(GIVEN TEXT)
════════════════════

Using hibernate instead of S3 sleep
Lets not forget that Hibernation introduces security issues.
Lets have that example.
* You are an Project Manager and you have 6 meatings on average every day.
* Your computer has 32 GB of RAM.
* After each meeting ends you close the lid of your laptop.
* Closing the lid normally initiates S3 Sleep, but in our case it initiates Hibernate.
* Hibernate stores all RAM data into the disk, so 32 GB are written.
* Most modern laptops have SDD only or in the other case hibernation file is written on the SSD to avoid 5 min duration of Hibernate process.
* SSD disks has a limitation for data being written. Lets assume written data limit is 100 TB
* 6 lid closures generate ~190 GB written every day by hinernating only
* 22 work days in a month would generate ~4.2TB written by hibernating only
* one year would generate ~50TB written by hibernating only
* 2 years work would generate 100 TB written by hibernating only.
* but during normal operation computes write significant portions of data, so for 2 years data written would be 100++ TB, warranty would not apply (written data threshold), and if the SSD disk start loosing, it could introduce risks to employer by losing data.
Who should we blame for forcing?
This is NOT Microsoft issue. This is Dell issue - because they dropped support for S3 Standby Sleep mode in firmware of new computers.

════════════════════

(RECORDS SUPPLIED)
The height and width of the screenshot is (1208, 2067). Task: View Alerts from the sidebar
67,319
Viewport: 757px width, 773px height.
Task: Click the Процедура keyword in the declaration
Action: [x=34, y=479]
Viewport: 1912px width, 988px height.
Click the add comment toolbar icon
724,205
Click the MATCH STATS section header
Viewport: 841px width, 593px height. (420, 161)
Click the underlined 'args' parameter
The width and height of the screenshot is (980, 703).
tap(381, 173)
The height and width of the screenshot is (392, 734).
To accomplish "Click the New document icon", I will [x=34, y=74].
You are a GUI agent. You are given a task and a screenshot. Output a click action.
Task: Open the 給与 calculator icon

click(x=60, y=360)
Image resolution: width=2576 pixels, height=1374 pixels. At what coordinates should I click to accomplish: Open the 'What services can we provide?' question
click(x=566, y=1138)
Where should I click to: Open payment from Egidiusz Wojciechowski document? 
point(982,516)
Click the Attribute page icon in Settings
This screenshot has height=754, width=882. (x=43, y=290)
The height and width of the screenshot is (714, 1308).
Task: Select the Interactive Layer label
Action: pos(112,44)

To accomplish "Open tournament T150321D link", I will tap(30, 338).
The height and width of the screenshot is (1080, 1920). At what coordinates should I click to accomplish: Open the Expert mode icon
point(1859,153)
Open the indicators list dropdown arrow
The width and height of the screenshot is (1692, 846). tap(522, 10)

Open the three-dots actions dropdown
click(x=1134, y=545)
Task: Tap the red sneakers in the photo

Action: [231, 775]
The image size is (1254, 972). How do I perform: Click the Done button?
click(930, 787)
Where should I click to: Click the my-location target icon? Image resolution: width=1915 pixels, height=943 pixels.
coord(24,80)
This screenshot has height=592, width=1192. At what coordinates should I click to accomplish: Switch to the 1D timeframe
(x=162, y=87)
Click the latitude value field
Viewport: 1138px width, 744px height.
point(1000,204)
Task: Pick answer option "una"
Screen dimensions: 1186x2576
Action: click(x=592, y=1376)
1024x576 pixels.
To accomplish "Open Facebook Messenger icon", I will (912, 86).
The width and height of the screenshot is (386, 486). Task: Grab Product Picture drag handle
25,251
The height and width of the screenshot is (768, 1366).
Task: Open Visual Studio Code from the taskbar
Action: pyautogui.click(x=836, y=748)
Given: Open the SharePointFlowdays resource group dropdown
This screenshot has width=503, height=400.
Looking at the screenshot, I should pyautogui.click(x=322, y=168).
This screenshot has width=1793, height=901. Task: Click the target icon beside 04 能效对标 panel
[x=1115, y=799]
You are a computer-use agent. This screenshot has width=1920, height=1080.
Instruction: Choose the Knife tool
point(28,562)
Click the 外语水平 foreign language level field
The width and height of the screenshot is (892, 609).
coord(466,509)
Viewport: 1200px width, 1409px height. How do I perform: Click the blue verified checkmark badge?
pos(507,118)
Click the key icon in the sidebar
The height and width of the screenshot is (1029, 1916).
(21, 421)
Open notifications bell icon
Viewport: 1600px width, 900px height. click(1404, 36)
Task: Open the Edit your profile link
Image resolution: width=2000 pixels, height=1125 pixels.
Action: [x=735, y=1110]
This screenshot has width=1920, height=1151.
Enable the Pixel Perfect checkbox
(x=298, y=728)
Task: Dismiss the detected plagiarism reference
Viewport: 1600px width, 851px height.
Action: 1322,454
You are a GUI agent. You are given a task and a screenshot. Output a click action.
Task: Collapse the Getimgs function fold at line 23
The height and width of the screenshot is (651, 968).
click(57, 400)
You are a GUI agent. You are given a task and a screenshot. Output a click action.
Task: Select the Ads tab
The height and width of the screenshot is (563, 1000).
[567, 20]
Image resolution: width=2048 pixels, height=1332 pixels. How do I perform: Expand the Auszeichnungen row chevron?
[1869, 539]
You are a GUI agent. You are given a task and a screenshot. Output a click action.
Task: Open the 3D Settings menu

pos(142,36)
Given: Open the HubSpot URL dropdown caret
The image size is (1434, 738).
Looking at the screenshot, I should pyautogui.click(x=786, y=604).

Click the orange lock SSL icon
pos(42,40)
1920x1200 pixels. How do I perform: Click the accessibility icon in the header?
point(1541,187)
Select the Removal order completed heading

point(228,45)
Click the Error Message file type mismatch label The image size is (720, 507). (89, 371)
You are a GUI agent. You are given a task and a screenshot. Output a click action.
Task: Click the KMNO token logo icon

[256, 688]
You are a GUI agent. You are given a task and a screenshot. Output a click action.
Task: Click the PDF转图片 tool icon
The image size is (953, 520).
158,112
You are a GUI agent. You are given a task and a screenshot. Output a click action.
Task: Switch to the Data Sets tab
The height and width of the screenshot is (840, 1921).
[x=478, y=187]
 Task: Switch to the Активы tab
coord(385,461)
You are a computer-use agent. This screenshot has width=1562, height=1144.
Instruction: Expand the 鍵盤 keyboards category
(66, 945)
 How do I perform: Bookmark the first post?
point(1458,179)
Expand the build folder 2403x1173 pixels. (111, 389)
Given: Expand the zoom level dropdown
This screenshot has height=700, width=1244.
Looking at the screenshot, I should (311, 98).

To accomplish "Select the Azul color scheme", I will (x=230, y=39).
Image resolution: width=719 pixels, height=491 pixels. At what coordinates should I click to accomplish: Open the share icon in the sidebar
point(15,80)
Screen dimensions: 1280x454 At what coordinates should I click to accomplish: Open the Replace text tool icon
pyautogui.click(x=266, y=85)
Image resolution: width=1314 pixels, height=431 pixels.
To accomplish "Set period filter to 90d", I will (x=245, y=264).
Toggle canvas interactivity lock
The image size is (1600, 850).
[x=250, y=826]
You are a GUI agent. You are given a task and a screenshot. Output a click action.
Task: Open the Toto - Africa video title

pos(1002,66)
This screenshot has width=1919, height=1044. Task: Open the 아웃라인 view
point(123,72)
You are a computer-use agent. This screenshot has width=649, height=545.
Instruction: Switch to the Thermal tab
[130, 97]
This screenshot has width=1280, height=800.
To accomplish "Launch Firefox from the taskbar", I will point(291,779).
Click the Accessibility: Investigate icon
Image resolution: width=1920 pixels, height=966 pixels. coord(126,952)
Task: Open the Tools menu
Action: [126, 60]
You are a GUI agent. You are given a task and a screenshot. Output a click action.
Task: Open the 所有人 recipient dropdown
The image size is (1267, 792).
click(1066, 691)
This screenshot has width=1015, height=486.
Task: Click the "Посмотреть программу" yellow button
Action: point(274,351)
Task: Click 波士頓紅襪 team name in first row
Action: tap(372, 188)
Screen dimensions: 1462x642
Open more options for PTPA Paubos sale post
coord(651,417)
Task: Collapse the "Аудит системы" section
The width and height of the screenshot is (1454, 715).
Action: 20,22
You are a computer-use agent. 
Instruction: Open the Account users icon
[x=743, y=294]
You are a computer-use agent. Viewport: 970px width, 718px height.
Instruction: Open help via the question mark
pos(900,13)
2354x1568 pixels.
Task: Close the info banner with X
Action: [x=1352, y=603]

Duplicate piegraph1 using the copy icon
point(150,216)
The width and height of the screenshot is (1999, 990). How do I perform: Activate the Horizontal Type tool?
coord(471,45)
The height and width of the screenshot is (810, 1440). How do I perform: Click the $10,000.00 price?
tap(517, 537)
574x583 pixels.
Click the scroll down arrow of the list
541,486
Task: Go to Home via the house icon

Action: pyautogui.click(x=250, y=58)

════════════════════

(REQUIRED TASKS)
1) According to the hibernation post, who is to blame, and why?
2) From the listing, copy out the lines running from the one containing "has width=1920, height=1080." through the one containing "pos(507,118)", including both.

(TASK SOLUTIONS)
1) Dell, because it dropped support for S3 Standby Sleep mode in the firmware of new computers.

2)
You are a computer-use agent. This screenshot has width=1920, height=1080.
Instruction: Choose the Knife tool
point(28,562)
Click the 外语水平 foreign language level field
The width and height of the screenshot is (892, 609).
coord(466,509)
Viewport: 1200px width, 1409px height. How do I perform: Click the blue verified checkmark badge?
pos(507,118)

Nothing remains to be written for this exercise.